Terminan las campañas políticas y una vez más el clamor de los ciudadanos es revisar el financiamiento de los partidos políticos que en momentos de “austeridad republicana” es necesario aplicar. La crítica se centra principalmente en el monto tan elevado de financiamiento con recursos públicos y los magros beneficios que el actual sistema de partidos representa para la democracia mexicana.
Hace algún tiempo se planteó la reducción del financiamiento de los partidos políticos, iniciativas diversas en donde se ha propuesto, entre otras cosas, que los institutos no reciban financiamiento en año no electoral, la reducción de 60 por ciento del presupuesto a los partidos políticos, ya que representa un gasto fuerte del que se puede prescindir.
Reformar el artículo 41 de la Constitución Política de los Estados Unidos Mexicanos y el artículo 51 de la Ley General de Partidos Políticos para modificar la base a partir de la que se calcula el financiamiento de los partidos políticos, de tal forma que sean la votación válida emitida en la elección federal o local anterior y no el padrón electoral como sucede actualmente.
Sin duda, el excesivo monto del financiamiento de los partidos políticos vuelve a ser parte del debate nacional, mismo que está incidiendo en la pérdida de confianza de los ciudadanos con respecto de estas instituciones, lo que repercute negativamente, de cierta manera, en la calidad y legitimidad de la democracia, ya que los partidos políticos son instituciones básicas de toda democracia electoral.
Por un lado, existen voces críticas que señalan que es excesivo el monto de los recursos económicos de origen público que reciben los partidos e instituciones electorales, mientras que por otro lado, se argumenta que para poder fortalecer y consolidar la naciente democracia política es necesario otorgar recursos suficientes a los partidos como instituciones esenciales de todo régimen democrático.
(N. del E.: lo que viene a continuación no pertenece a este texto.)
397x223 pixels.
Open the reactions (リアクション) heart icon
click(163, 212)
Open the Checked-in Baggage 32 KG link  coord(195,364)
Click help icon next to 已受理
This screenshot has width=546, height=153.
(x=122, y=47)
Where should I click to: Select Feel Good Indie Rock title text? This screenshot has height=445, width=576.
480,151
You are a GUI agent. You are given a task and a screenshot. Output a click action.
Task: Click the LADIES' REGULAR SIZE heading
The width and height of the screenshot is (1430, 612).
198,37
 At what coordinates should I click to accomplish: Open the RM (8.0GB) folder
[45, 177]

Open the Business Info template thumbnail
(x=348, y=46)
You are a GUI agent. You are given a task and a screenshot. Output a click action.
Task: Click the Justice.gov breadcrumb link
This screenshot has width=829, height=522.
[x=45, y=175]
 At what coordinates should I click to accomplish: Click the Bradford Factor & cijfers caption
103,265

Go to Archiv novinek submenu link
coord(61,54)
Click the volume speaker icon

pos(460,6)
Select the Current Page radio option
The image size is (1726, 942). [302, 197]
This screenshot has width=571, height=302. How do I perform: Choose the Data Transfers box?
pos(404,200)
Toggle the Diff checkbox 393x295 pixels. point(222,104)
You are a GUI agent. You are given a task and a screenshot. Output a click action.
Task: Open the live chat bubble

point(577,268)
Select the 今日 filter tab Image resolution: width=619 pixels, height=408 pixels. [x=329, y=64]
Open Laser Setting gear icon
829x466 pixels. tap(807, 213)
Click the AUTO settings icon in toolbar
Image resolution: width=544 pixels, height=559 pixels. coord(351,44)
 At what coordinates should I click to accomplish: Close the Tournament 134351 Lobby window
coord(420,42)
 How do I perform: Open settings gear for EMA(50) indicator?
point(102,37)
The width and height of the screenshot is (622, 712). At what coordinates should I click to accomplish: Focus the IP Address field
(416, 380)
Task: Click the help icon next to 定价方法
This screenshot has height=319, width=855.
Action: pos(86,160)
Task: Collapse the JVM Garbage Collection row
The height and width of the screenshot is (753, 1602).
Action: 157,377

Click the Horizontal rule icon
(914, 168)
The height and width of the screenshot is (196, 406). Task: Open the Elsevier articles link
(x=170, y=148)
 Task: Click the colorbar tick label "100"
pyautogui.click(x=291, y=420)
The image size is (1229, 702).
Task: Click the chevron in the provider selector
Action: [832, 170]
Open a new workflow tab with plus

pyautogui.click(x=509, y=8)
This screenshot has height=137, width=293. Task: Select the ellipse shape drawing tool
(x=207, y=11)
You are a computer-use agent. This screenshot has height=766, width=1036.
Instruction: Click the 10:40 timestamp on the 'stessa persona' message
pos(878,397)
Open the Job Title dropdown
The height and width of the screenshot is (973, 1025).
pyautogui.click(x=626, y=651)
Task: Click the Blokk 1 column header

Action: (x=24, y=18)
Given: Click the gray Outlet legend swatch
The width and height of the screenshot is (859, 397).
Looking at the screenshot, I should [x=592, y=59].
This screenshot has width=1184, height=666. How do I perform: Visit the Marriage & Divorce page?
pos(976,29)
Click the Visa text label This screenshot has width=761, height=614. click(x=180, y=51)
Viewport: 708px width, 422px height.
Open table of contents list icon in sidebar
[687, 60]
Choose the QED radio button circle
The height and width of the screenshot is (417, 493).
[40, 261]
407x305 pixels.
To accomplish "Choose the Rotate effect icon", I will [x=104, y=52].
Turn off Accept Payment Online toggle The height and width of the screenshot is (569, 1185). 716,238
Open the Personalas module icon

Ha llegado el momento de revisar las actuales condiciones y actuar en consecuencia.
Árboles olvidados
Las escasas lluvias que se han abatido sobre Oaxaca de Juárez con intensos vientos han ocasionado que muchos árboles hayan sido derribados y hoy se hayan convertido en leña, un serio golpe al medio ambiente para mantener nuestros ecosistemas sanos. La falta de previsión de nuestras autoridades para revisar las condiciones en que se encuentra cada uno de ellos, así como su falta de mantenimiento han ocasionado estos percances.
No existen las podas preventivas como una labor para evitar que los vientos y las lluvias derriben los árboles y causen daños, como tampoco políticas públicas para mirar hacia un futuro sustentable, en donde nuestras próximas generaciones sean conscientes de la importancia de los recursos naturales.
La poda de árboles permite liberar o eliminar el riesgo que significa el arbolado que se encuentra fracturado, seco o invadida por alguna planta parásita o plaga, y para cuidar la integridad física de la ciudadanía, pues el arbolado seco significa un alto riesgo en vialidades y por el cableado.
Nuestra capital necesita urgentemente de más áreas arboladas, pues los árboles desempeñan un papel fundamental en la vida gracias a sus múltiples funciones, bienes y servicios ambientales que nos proporcionan, estos ecosistemas conservan la biodiversidad y el hábitat.
Los árboles protegen al suelo para evitar la erosión, producen oxígeno, captan agua, protegen del ruido, regulan la temperatura, también son barreras contra el viento, mejoran el paisaje, dan sombra, retiene contaminantes, entre otros aspectos.
En las ciudades, son principalmente responsables de proporcionar parte del oxígeno que respiramos y eliminar dióxido de carbono, pero además, reducen la velocidad del viento, de la contaminación ocasionada por el ruido y del aire. El reto de conservar los pocos árboles que aún se mantienen de pie en la ciudad, es tarea imperiosa ante la creciente deforestación.